Chillin' in a concrete wasteland

It's a two-hour drive from Austin to Katy, Texas, which is a few miles southwest of Houston. The drive's a straight shot, with only one highway change, although somehow the path crosses the Colorado river no less than three times. Once on highway 71, the terrain goes from hill country to a short stretch of grasslands before the evergreen forests of East Texas. Eventually the pine trees drop away revealing a coastal plane, marked by the transformation of the highway from asphalt to concrete and by the appearance of drivers who go about 85 in the middle lane. I know I'm close to the sprawling city when I see the exposed support beams of what was once a restaurant called the Open Pit Bar-B-Q. I hate to think someone pinned their hopes on a restaurant located randomly on an access road, without another building for 10 miles, but the "For Sale" written in shoe polish on the window makes me think otherwise.

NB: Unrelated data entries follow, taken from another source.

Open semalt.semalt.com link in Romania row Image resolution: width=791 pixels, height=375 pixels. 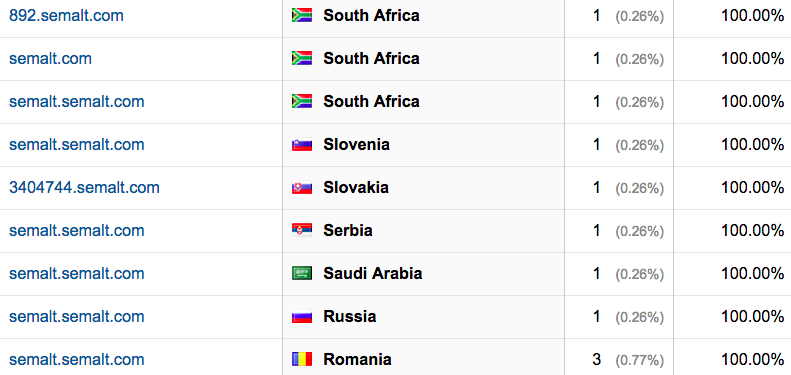[77, 360]
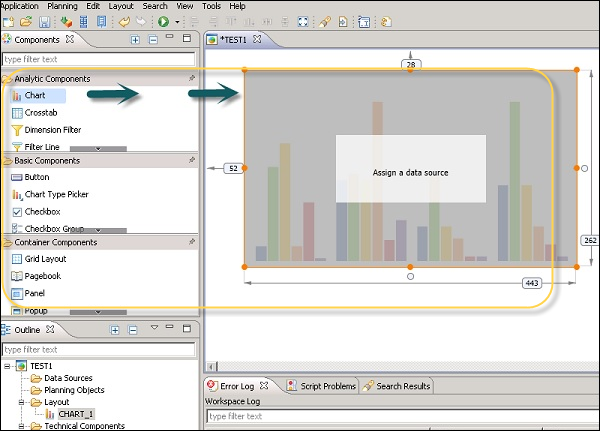
Task: Click the Grid Layout container component
Action: click(45, 258)
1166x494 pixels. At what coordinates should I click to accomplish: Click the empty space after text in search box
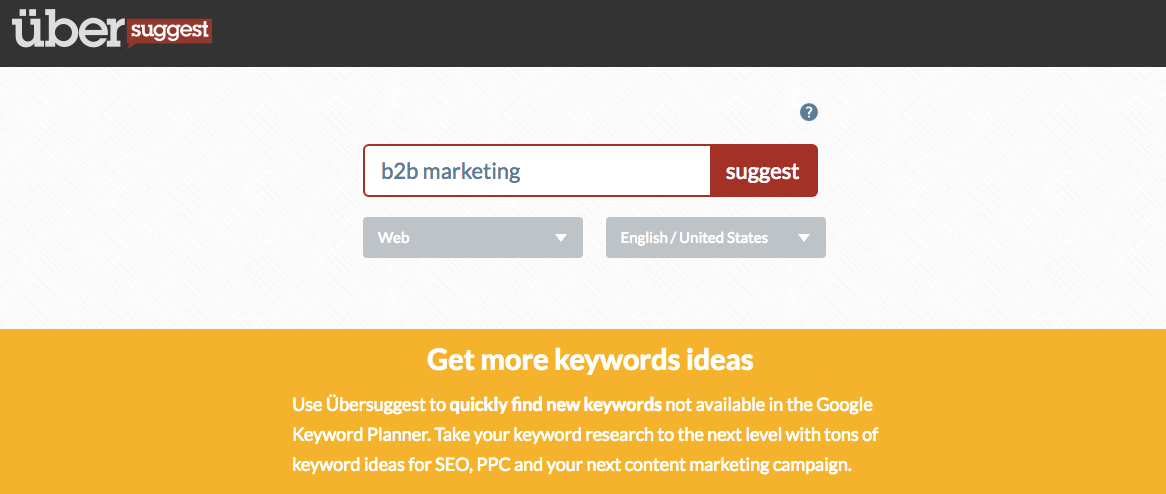click(x=617, y=171)
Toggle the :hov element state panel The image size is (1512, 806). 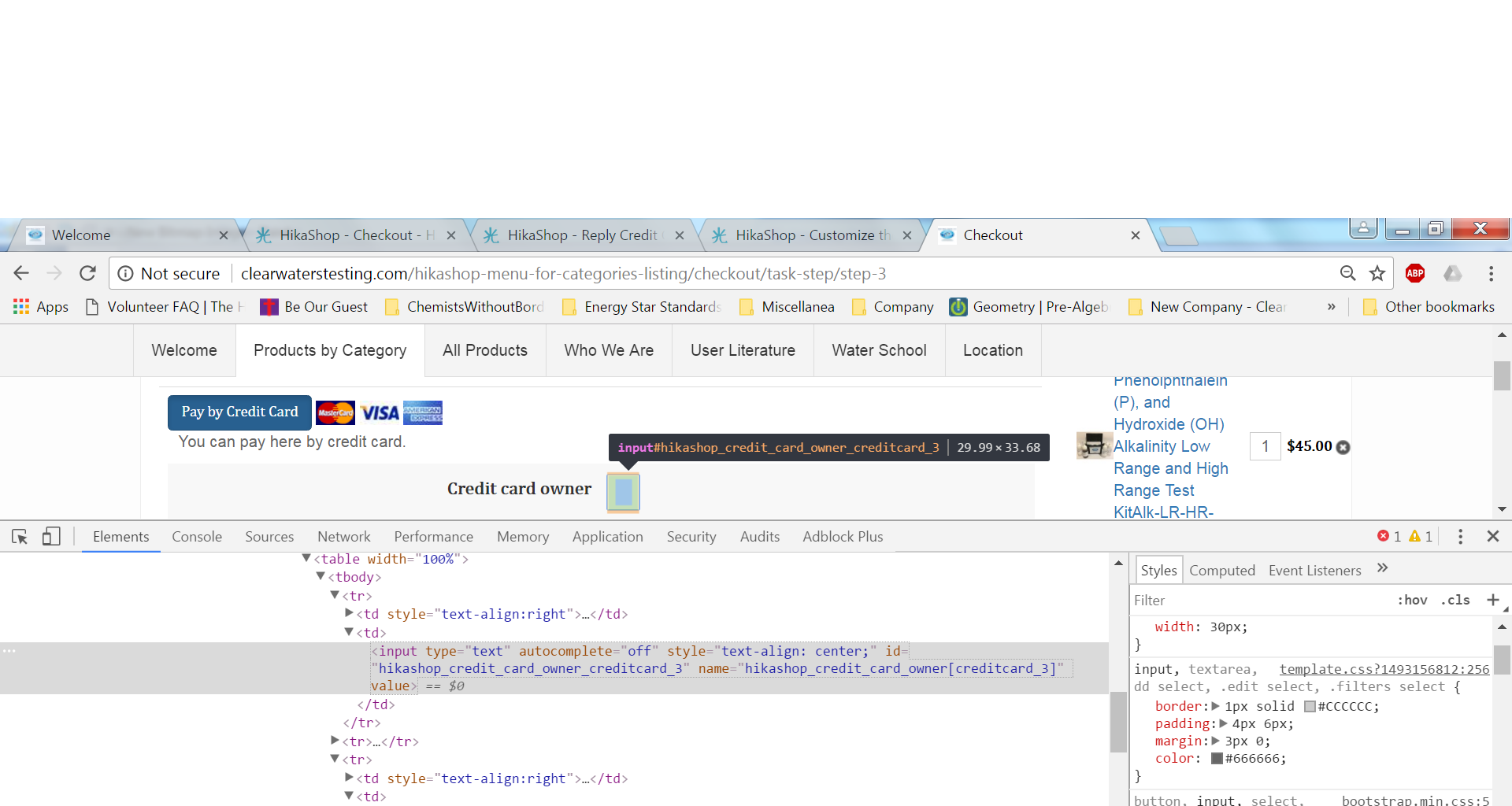1412,600
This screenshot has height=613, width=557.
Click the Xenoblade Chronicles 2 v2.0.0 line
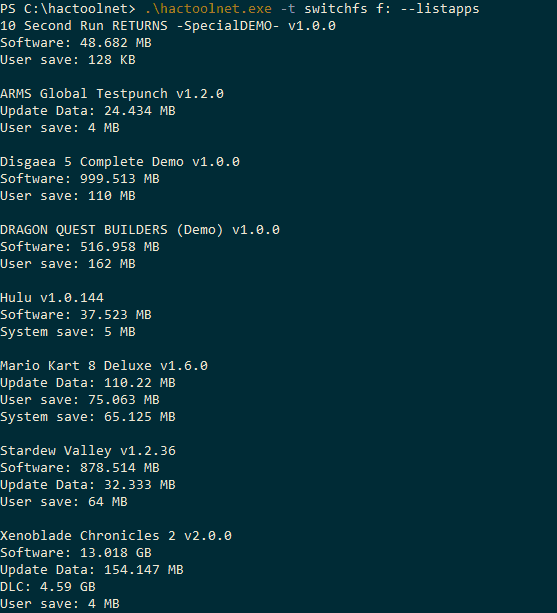coord(116,536)
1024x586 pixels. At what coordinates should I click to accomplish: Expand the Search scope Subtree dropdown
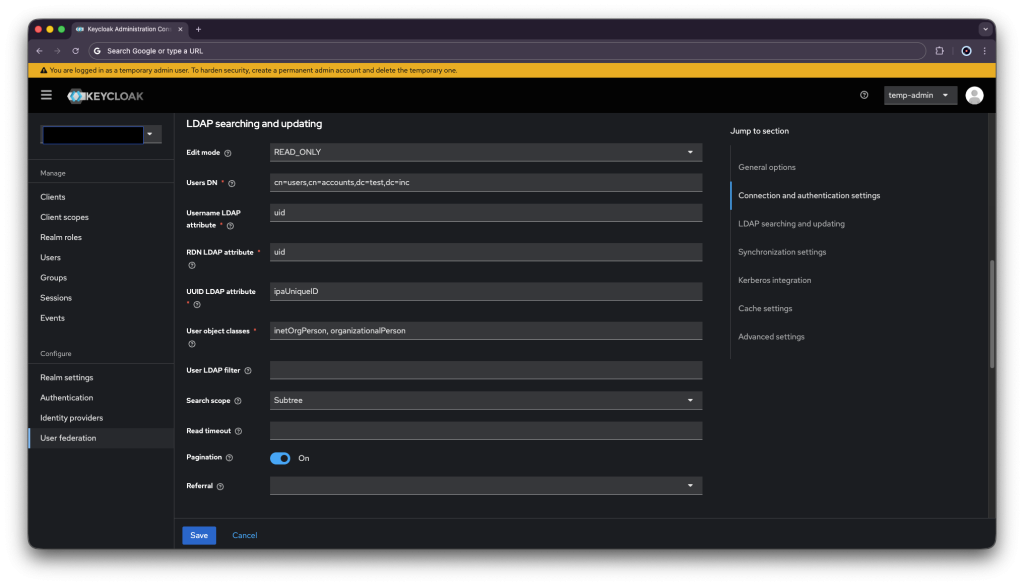(x=485, y=400)
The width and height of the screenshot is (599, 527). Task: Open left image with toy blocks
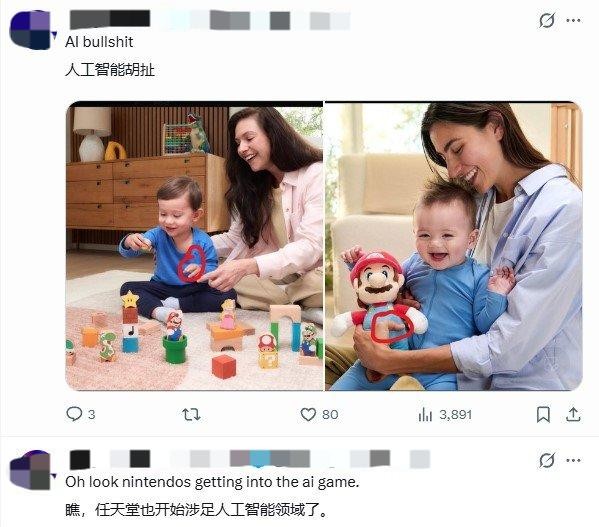coord(194,246)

From there it's only a short while until the massive, gaping wound of tackiness that is Katy Mills Malls arises on my right, proclaimed by its lime green, purple, pink, and orange sign, with a turquoise star on top. I like Katy, though. But that’s probably because I like the family I’m there to visit.

Last weekend my cousin got back from the war by way of his station in Hawaii. Mickey's a year older than me, and we were pretty close growing up. This weekend was the first extended hang-out time we've had since he left for the military about three years ago. It’s strange to realize that someone you thought was so similar to you is actually very different. Mickey and I still get along great, but hanging out with him and, more specifically, his friends, reminds me that life for a lot of people is just a paycheck-and-a-six-pack affair. All these kids probably graduated somewhere in the middle of their high school class and went to college, if at all, somewhere in Houston. I say this without trying to be condescending--they remind me a lot, actually, of my good buddies from San Antonio--but it’s a bit of a shock to realize that everyone isn’t trying to squeeze some grander purpose, some greater ambition, from life. They want to be successful to the point that they can support their family--about 80% of his friends, it seems, were either married, engaged, pregnant, or a mixture thereof. Being around them always makes me realize how much of my life I've devoted to books and how little about life's sometimes harsh realities I understand.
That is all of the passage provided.